Problem/Solution in Clinical Research
To gauge a patient's pain state, clinical researchers use the visual analog system (VAS) which is a scale between 0-10 (0: no pain & 10: worst pain imaginable). Patient’s are ASKED to report their pain levels between 0-10 pre and post intervention; if a reduction is shown relative to placebo than the drug is considered efficacious.
Problems with Current Methodology:
Patients are terrible at providing a good estimate of their internal state and have no good basis for differentiating between pain states especially in the middle of the scale: 3-7.
Problems with Current Methodology Lead to:
High failure rate of pain drugs due to heterogeneous/internal variability patient pain reporting
Increased cost of clinical trials caused by the necessity smooth out variability in patient pain reporting by having large patient sample sized
Lack of investor interest due to erratic measurement of end point
Current Standard of Care
PainQx solves the logic chain below by providing:
Objective Pain Measurement: Reduces clinical trial costs and risks
Scaled Pain and Neurological Side-effect Biomarkers: Improves data, research outcomes; validates research products
Measuring A Patient’s Pain State With PainQx:
Patients’ brain waves are analyzed pre and post intervention.

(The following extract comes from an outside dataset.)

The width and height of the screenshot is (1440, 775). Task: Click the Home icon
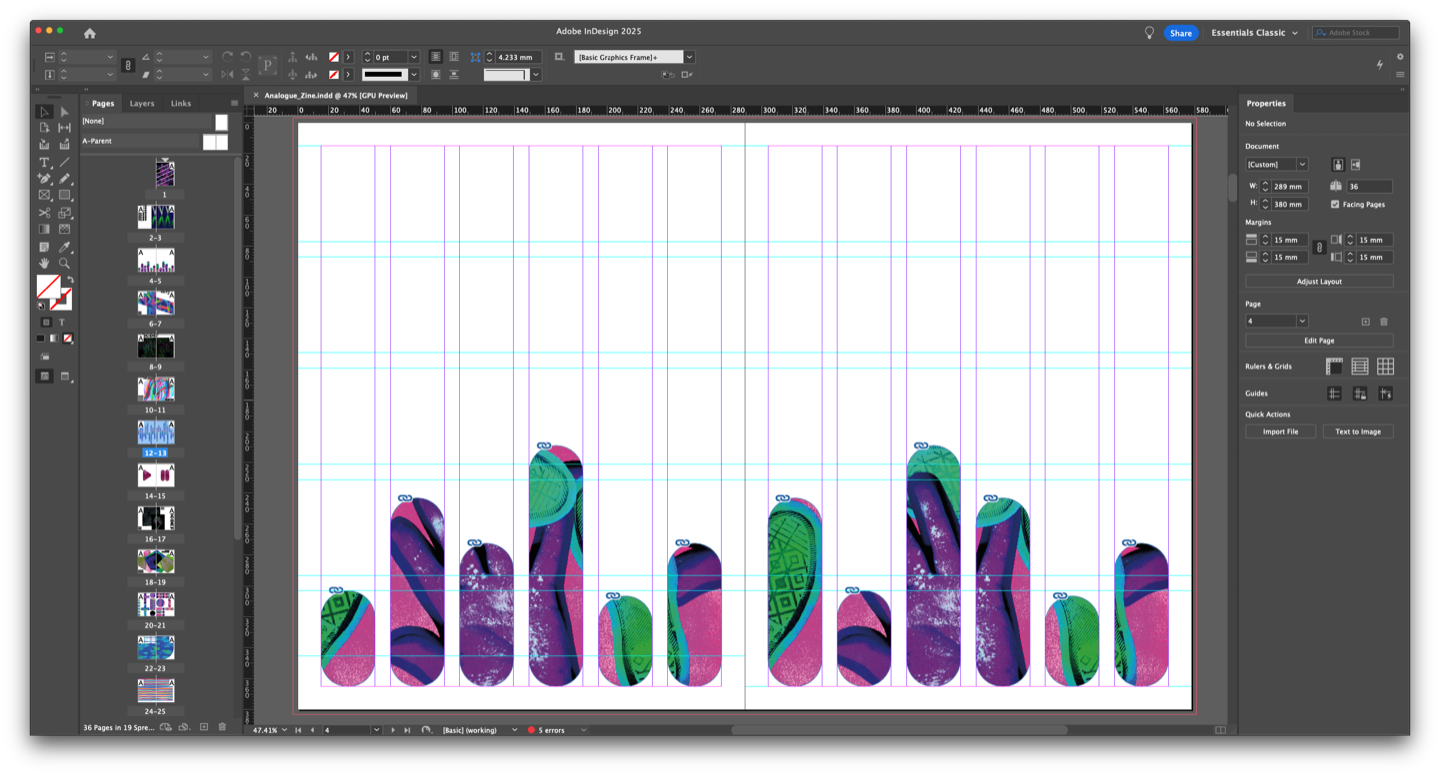point(90,33)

PainQx generates a PQ score for each patient between 0 – 10. If a reduction is shown relative to placebo than the drug is considered efficacious.
Advantages of PainQx Methodology:
The PQ score is a quantifiable and objective measurement that can be used to use to evaluate the efficacy of analgesic drug:
Removes the need of a patient to verbalize their pain state.

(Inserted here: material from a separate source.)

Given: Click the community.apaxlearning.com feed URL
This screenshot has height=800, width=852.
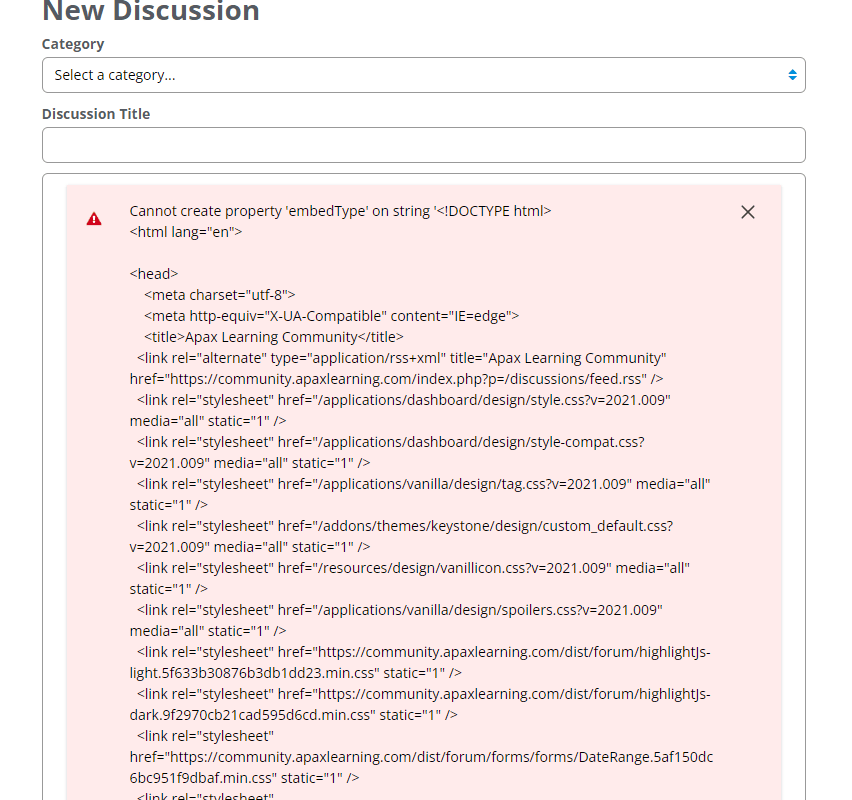Looking at the screenshot, I should tap(397, 378).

Removes sociological influences on the patient as clinician does not have to verbally administer the test.
Requires no esoteric equipment and can be easily implemented in IRB.
Advantages of PainQx System Lead to:
Reduces failure rate of pain drugs by providing objective, homogenous patient pain reporting.
Clinical trial costs are significantly curtailed due to reduced sample sizes needed since patient reporting variability has been decreased.
Increased investor interest as end points become less erratic, increasing the likelihood of FDA approval.